Facebook is a good place to go if you want to see all the best highlights in your friends' lives. But, if you look through their profiles and believe each happy photo and amusing post isn't surrounded by several hours of boredom, misery, arguments, awkwardness, embarrassment, and desperation then you'll make yourself severely depressed believing you're the biggest loser you know.

At least that's what I tell myself.

If you're one of my Facebook friends and your life really is that awesome, then I hate you. Please post a picture of your perfect angel child vomiting on your face (I know you have one!!) so I can feel better about myself.

Even on this blog, the happy pictures and funny captions have a backstory.


We were freezing cold. Grace locked herself in our hotel bathroom.

I paid $50 for a stupid wand and I feel like an idiot.


The trip where I got a bad sunburn that ultimately led to me losing my arm.


I don't drink very often. When I do, I tend to get colds, which may turn into pneumonia.

The truth is, nobody wants to know about all the really bad stuff that happens. Just like when I say, "What's up" to some random dude at the gym, I don't really want to know about his messy divorce or the details of his latest gall bladder surgery. If I filled Facebook, or my blogs, with constant gripes about my physical ailments, then people would rapidly tune me out. This is why I try to sprinkle the bad stuff with my poor attempts at humor to make the feeding tube explosions, constant drooling, and amputations a little more palatable for the casual reader.

Our most recent trip to southwest Washington to visit my dad is no exception. For every exciting, cool picture that makes us look like a jet setting, happy-go-lucky family, there is a morass of anger and frustration simmering below the surface.

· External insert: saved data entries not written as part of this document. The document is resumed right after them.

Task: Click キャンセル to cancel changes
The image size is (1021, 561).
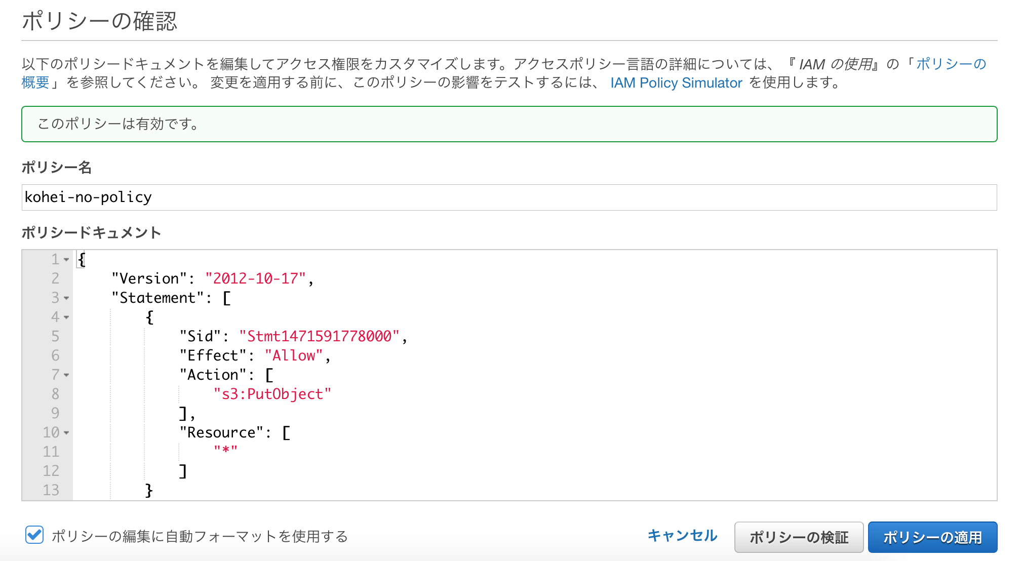Action: (x=683, y=536)
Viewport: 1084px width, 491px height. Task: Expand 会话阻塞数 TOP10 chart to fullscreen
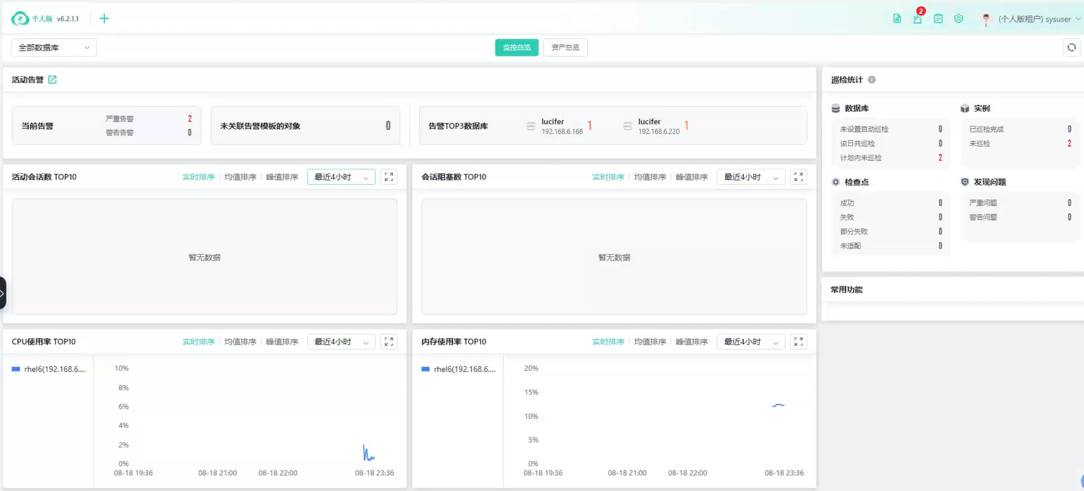[x=798, y=177]
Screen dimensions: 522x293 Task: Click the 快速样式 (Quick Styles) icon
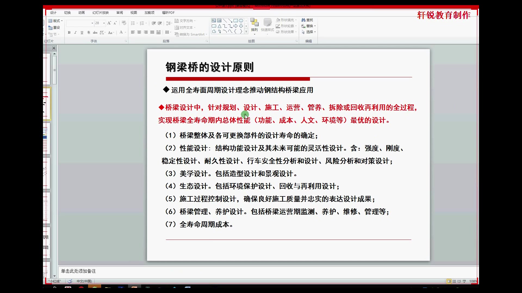[x=267, y=26]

I was constantly worried about the sun on my neck

Traffic. Was. A. Nightmare.




Don't get me wrong. We had a great time in Washington and Oregon. Weather was perfect; a nice change from hot and muggy Tennessee. It was awesome seeing my sister and nephews, and letting Grace and her cousins play on the farm.

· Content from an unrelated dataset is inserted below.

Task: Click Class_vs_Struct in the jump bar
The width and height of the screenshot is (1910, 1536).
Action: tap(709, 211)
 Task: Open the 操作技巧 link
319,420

Dolly the horse is looking for my other arm

Training some future child laborers

They continued looking at the camera as they drove straight into a creek

Goonie Rocks!!!!!!!

My widowed grandmother is living with my dad now. Looking great!!

Kadin insisted on feeding me every time


We have to show the bad stuff to somebody though. I was reminded of this before dinner one night at my dad's house. I was leaned over the kitchen sink hacking up gunk that was lodged in the back of my throat.

This is a nightly ritual for me. I do it in our kitchen or in the bathroom. Usually, the amount of crud reaches a critical mass shortly before or after dinner and I start to gag on it. There's no time to make it to the bathroom to do it privately, so I end up hunched over the kitchen sink coughing it up. This is what Betsy and Grace are subjected to every evening. Sometimes, I'm forced to do it in the bathroom out at restaurants, but I try to avoid that. Nobody wants to see that stuff.

So, I finish nearly puking up a lung in my dad's kitchen. My dad quietly says "Do you do that every night?"

"Yes," I answer, "every night."

Later on, Betsy asked if I could just do it in the bathroom next time. I said no way, because I think my family and close friends should have to see the bad stuff. I'm not a big complainer, so most people have no idea about all the little, everyday struggles with my health. If you're only subjected to my Facebook profile, then you may think I'm living the dream, and every hardship is just laughed off with a corny joke. The truth is, I am living the dream. I have a great life, BUT there's a lot of shit that goes with it. There's no need for me to discuss every excruciating detail publicly. We all have our private battles with mental health, physical health, poverty, work, family, you name it. No need to talk about it with everyone we know (TMI).

However, at the same time, we have to vent to someone. I need the support of my family and close friends and to get that support, they have to understand the full extent of my health problems. I think this applies to everyone. With Facebook/Twitter/Instagram/etc., sometimes it's just difficult for us to get used to separating the public social media profile from our private lives.

But anyway, we had a wonderful trip to Washington!


I can count that kid's ribs!

Brave explorers journeying around the farm

Searching for crawdads with grandpa

Didn't really catch enough to make a meal

That stump is actually a slug. That's how big they get.

Brought enough Real Food Blends for lunch every day!

Bottomline, if I ever hack up a bunch of nasty looking stuff in front of you, then you should feel honored that I consider you a close enough friend to puke in your presence. That's how I show my love.

If you really loved me, you'd clean it up too.  You're welcome.